Arianna Huffington at MapQuest party on "frivolous" blogger suit, "useful" Drudge design
Internet years are like dog years, which makes fifteen-year-old MapQuest more like 105. But this old dog can learn directions home if you believe Arianna Huffington, now a player in the old-money empire of AOL, which owns the company headquartered in LoDo. She talked about an absurd range of topics at our request.
Arianna Huffington.
Huffington, whose current title is president and EIC of the Huffington Post Media Group, was in Denver Monday night for what felt like a re-launch of the company, which by many accounts has been overshadowed like Alderaan by the Death Star that is Google Maps. But the tie-less execs in the roomy MapQuest offices (naturally, there was a DJ, playing Kanye and Jay-Z) at 1555 Blake Street stress thatthey are thinking like a start-up instead of a pre-bubble-burst dot.com company.
Latest Word sat down with Huffington while she sipped a virgin "Pin Drop" (mint, cucumber, honeydew and passionfruit juice) along with Jon Brod, president of AOL Ventures, and Christian Dwyer, MapQuest's Denver-based general manager.
The following is our interview with the trio, where you can glean a bit about AOL's corporate strategy, HuffPo expansion and why MapQuest is "alive, simple and intelligent" in 2011. And video, more and more video.
Westword: Where do you see the Huffington Post a year from now?
Arianna Huffington: All the AOL sites, including MapQuest, are under the Huffington Post Media Group. We are doubling down on all the sites we are growing. We are adding a lot of video to everything we're doing. We're putting a tremendous emphasis on local. Around Patch and around different sites -- like the Huffington Post is already in Denver, as well as Chicago, L.A. and New York.
WW: Where do you want to expand next?
Mayor Bill Vidal gave Huffington a copy of his book, Boxing for Cuba.
AH: We're looking at San Francisco. They have a lot of Patches. We're putting MapQuest into everything we're doing, whether it's food or art or architecture. Everything you need to know when you go on a trip. We can also offer editorial content to people when they search for restaurants, amusement parks, art galleries on their vacations.
WW: Do you think that the bloggers who blogged for free for Huffington Post deserve any sort compensation in the wake of AOL's acquisition of Huffington Post?

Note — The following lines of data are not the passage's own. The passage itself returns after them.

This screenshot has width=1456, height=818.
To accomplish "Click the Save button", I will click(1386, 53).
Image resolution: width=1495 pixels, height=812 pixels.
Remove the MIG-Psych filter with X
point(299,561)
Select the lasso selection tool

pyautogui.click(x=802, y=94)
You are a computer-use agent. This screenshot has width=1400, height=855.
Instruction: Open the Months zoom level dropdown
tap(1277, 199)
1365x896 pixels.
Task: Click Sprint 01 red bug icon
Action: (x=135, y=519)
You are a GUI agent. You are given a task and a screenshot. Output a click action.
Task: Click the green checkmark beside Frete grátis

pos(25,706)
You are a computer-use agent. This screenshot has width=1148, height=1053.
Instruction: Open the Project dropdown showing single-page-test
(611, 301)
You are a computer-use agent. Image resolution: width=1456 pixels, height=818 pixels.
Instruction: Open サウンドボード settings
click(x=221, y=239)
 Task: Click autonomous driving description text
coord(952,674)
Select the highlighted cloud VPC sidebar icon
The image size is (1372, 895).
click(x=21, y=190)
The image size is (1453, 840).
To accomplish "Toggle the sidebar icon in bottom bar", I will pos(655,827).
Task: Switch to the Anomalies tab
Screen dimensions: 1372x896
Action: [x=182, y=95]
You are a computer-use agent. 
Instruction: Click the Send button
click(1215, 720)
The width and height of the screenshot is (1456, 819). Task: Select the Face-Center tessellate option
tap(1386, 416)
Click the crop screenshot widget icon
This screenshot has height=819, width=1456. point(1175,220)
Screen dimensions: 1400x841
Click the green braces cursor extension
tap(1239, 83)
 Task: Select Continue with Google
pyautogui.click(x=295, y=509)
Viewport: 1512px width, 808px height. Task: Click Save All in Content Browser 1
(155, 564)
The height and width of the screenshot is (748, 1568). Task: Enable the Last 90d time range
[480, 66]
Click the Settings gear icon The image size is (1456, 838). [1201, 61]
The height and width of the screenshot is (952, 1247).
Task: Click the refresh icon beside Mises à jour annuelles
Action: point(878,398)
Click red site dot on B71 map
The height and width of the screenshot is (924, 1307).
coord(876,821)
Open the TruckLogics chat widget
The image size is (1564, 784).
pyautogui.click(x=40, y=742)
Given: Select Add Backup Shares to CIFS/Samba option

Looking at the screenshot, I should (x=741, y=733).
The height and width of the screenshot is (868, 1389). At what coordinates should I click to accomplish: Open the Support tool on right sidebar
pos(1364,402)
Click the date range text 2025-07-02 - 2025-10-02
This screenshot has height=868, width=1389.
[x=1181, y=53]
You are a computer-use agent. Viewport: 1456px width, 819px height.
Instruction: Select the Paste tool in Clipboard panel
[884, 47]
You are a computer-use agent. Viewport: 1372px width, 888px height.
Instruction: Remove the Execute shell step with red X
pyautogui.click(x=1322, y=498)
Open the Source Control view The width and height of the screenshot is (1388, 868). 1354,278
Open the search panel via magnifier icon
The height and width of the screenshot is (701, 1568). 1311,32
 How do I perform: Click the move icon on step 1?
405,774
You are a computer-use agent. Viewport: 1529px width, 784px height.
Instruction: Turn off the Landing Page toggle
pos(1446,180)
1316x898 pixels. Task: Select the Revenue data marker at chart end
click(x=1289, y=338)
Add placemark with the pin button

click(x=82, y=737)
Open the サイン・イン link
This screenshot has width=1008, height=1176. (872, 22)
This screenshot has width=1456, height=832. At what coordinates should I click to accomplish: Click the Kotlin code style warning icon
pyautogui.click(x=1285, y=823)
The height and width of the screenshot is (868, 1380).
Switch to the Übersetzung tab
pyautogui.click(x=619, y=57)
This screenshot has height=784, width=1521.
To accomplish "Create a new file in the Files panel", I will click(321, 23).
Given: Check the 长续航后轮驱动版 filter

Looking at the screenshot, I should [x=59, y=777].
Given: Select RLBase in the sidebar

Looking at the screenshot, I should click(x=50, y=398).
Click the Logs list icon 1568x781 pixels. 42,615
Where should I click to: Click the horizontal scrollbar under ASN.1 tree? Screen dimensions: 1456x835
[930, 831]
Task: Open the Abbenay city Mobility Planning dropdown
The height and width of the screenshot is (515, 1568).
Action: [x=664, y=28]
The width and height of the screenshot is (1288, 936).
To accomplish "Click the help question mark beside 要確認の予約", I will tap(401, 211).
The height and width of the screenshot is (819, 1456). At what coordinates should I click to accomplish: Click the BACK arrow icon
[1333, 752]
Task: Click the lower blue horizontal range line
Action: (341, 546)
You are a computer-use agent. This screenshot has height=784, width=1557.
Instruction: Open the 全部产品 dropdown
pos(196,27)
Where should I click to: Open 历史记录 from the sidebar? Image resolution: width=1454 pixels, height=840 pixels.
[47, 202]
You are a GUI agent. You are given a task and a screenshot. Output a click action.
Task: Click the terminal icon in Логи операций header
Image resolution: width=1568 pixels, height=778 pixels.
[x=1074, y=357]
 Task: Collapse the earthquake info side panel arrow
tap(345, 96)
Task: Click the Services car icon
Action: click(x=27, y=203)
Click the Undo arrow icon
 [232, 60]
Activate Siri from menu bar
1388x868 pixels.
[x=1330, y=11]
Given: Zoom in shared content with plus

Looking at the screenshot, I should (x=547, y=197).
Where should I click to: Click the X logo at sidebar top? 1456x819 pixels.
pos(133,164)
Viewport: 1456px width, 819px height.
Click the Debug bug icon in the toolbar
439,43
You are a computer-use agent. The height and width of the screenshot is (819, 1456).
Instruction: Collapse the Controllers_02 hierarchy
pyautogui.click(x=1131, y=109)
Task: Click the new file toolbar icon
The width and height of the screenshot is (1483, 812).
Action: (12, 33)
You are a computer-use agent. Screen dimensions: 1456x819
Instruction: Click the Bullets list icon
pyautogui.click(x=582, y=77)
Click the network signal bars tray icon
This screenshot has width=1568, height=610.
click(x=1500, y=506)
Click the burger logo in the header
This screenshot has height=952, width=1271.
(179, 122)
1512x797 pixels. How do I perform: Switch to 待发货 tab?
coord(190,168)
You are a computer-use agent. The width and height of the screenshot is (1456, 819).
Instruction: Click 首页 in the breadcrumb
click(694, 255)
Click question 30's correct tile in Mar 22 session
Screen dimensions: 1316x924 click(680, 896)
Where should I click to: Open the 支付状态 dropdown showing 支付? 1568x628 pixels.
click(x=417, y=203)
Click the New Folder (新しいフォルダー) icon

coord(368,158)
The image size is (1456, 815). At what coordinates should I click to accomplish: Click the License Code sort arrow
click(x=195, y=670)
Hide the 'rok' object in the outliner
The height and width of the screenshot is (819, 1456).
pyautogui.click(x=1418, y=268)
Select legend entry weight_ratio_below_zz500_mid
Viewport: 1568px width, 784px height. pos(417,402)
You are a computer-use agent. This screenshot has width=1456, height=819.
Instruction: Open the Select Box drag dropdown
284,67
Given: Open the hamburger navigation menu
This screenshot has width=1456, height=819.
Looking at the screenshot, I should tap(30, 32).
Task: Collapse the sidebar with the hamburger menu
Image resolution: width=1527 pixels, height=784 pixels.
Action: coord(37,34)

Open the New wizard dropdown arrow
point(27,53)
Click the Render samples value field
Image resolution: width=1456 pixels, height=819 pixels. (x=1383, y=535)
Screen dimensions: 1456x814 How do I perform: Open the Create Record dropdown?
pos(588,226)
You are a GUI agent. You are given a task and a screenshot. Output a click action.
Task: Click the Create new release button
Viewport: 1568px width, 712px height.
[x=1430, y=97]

AH: The Huffington Post and AOL are two things: a journalistic enterprise that pays great wages and benefits, and they're a platform. And as a platform, we are basically inviting people who want to blog and who clear the bar of quality, to blog and use that platform to disseminate their ideas, their books, their movies.
WW: Would you consider the lawsuit frivolous?
AH: Yes, definitely frivolous. But it is also contrary to what the Internet is about. Because that's a lawsuit that could be had against Facebook and Yelp. And the New York Times has free bloggers. There's no site online where people don't occasionally blog for free.
Huff whips her back an' fo'th.
WW: How do you explain (conservative-leaning news aggregator and, some say, the reason HuffPo was created) Drudge Report's longevity? A lot of people call it the ugliest site on the Internet, yet it's still around and incredibly successful.
AH: It's very simple: It's one page. At a glance, you can see the news, and that's incredibly useful.
WW: This was submitted by two people on the Internet, and it's embarrassing to ask, but...how do you keep your hair so bouncy?
AH: (Shakes hair) Do I bounce my hair? It's called "Greek peasant hair." It's thick and it's bouncy.